King Kaufman's Sports Daily

"Game of Shadows": The Barry Bonds steroid book fills us in on what we already knew, and it's still explosive. What's shocking is how far ahead the cheaters are.

Published March 8, 2006 4:00PM (EST)

So, how do you suppose that Barry Bonds-led improved team chemistry thing is going for the San Francisco Giants right about now?

The crazy thing about the revelations in "Game of Shadows," the explosive book by two San Francisco Chronicle reporters about Bonds' steroid use that hit the Web Tuesday and newsstands Wednesday in a Sports Illustrated excerpt, is that for all its very real explosiveness, there aren't any major revelations in it.

For all the moral clarity on display in the commentariat over the past 24 hours and no doubt the next 24,000 or more, for all the talk that now, for sure, the record books should be wiped clean of Barry Bonds' name, Cooperstown's doors should be closed to him, baseball should do, well, something, we haven't woken up to a different world, or even a different Barry Bonds.

Did we not already know that Bonds has been juicing during the late-career surge that has him on the verge of passing Babe Ruth on the all-time home run list? Were we not already well versed on Bonds' narcissism, fully aware that he's an almost inhumanly boorish lout?

The outline of the story, we knew. What authors Lance Williams and Mark Fainaru-Wada have given us is the details.
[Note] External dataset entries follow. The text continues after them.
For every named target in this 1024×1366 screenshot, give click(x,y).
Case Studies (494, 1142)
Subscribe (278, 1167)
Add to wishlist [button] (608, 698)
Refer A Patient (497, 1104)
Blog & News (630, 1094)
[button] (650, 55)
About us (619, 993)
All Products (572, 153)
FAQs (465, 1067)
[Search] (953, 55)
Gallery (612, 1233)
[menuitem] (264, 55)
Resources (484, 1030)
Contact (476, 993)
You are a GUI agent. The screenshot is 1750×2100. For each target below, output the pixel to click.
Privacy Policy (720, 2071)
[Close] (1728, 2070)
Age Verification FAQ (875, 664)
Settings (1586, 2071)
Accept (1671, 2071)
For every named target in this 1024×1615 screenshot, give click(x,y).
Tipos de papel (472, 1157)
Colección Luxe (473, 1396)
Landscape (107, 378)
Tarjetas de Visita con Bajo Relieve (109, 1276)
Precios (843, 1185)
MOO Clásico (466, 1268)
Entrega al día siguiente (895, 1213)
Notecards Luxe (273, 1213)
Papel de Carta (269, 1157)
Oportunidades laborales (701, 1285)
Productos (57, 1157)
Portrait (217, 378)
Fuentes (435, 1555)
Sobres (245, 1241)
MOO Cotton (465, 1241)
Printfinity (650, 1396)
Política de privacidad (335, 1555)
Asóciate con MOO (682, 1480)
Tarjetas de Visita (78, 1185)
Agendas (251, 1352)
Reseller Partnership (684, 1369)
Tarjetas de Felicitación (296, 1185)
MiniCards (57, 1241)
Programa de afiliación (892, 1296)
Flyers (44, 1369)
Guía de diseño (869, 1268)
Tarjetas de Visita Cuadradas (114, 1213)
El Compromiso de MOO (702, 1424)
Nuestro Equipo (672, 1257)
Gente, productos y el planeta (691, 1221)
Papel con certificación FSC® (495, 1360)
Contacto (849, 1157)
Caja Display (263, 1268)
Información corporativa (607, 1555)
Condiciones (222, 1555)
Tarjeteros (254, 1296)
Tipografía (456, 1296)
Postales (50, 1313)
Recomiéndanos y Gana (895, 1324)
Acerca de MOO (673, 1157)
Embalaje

Exhaustive research and dogged reporting by these two, who have been out front on the story of the BALCO steroid-lab scandal for two years, have resulted in a picture of Bonds' descent into drug abuse that's painfully, pardon the pun, clear.

Quick disclosure: I worked with Williams at the San Francisco Examiner, sometimes copy-edited his work and knew him in a nod-hello-on-the-sidewalk kind of way.

Anyone out there who somehow believed Bonds was clean before Tuesday, that he was the victim of a witch hunt, just another black man getting the business from the white media, I commend you for your faith and optimism.

I'm a guy who devoted two weeks to making the case for Barry Bonds as National League MVP in 2004, when he was ridiculously better than anyone else but dismissed as a steroid fraud by many, and even I was convinced by his leaked grand jury testimony 10 weeks later.

Anyone out there who somehow still believes after the release of the "Game of Shadows" excerpt that Bonds is legit, the victim of a witch hunt, just another black man getting the business from the white media, I respectfully submit you have lost connection with reality and are in need of psychological counseling. Seriously.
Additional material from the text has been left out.